(Dataset records)
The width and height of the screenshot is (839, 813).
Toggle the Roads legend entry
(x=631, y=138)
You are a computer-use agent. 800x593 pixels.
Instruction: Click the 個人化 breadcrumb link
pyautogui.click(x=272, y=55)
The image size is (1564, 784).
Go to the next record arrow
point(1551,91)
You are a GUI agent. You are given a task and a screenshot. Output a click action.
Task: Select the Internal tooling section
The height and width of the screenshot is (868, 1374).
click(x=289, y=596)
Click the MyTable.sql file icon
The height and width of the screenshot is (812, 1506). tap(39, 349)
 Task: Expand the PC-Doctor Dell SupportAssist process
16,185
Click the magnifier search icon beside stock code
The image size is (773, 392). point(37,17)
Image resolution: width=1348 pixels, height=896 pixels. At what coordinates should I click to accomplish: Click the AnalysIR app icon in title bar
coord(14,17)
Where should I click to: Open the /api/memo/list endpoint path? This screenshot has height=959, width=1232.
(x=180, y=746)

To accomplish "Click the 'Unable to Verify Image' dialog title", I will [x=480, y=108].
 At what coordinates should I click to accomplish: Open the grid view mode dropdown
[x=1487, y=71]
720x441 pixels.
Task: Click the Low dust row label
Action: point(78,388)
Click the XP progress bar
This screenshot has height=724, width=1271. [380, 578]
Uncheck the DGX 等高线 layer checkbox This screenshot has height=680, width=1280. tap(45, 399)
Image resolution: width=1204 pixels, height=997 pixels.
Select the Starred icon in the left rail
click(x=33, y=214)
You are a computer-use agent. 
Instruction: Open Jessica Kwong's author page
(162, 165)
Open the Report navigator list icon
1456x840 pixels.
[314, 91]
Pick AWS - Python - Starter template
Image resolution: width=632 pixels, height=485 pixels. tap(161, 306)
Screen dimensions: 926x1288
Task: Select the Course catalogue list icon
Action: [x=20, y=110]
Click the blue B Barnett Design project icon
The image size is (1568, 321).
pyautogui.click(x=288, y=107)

**PROBLEM STATEMENT**: Reproduce the entire listing above line for line, leaving every character unchanged.

**OUTPUT**:
The width and height of the screenshot is (839, 813).
Toggle the Roads legend entry
(x=631, y=138)
You are a computer-use agent. 800x593 pixels.
Instruction: Click the 個人化 breadcrumb link
pyautogui.click(x=272, y=55)
The image size is (1564, 784).
Go to the next record arrow
point(1551,91)
You are a GUI agent. You are given a task and a screenshot. Output a click action.
Task: Select the Internal tooling section
The height and width of the screenshot is (868, 1374).
click(x=289, y=596)
Click the MyTable.sql file icon
The height and width of the screenshot is (812, 1506). tap(39, 349)
 Task: Expand the PC-Doctor Dell SupportAssist process
16,185
Click the magnifier search icon beside stock code
The image size is (773, 392). point(37,17)
Image resolution: width=1348 pixels, height=896 pixels. At what coordinates should I click to accomplish: Click the AnalysIR app icon in title bar
coord(14,17)
Where should I click to: Open the /api/memo/list endpoint path? This screenshot has height=959, width=1232.
(x=180, y=746)

To accomplish "Click the 'Unable to Verify Image' dialog title", I will [x=480, y=108].
 At what coordinates should I click to accomplish: Open the grid view mode dropdown
[x=1487, y=71]
720x441 pixels.
Task: Click the Low dust row label
Action: point(78,388)
Click the XP progress bar
This screenshot has height=724, width=1271. [380, 578]
Uncheck the DGX 等高线 layer checkbox This screenshot has height=680, width=1280. tap(45, 399)
Image resolution: width=1204 pixels, height=997 pixels.
Select the Starred icon in the left rail
click(x=33, y=214)
You are a computer-use agent. 
Instruction: Open Jessica Kwong's author page
(162, 165)
Open the Report navigator list icon
1456x840 pixels.
[314, 91]
Pick AWS - Python - Starter template
Image resolution: width=632 pixels, height=485 pixels. tap(161, 306)
Screen dimensions: 926x1288
Task: Select the Course catalogue list icon
Action: [x=20, y=110]
Click the blue B Barnett Design project icon
The image size is (1568, 321).
pyautogui.click(x=288, y=107)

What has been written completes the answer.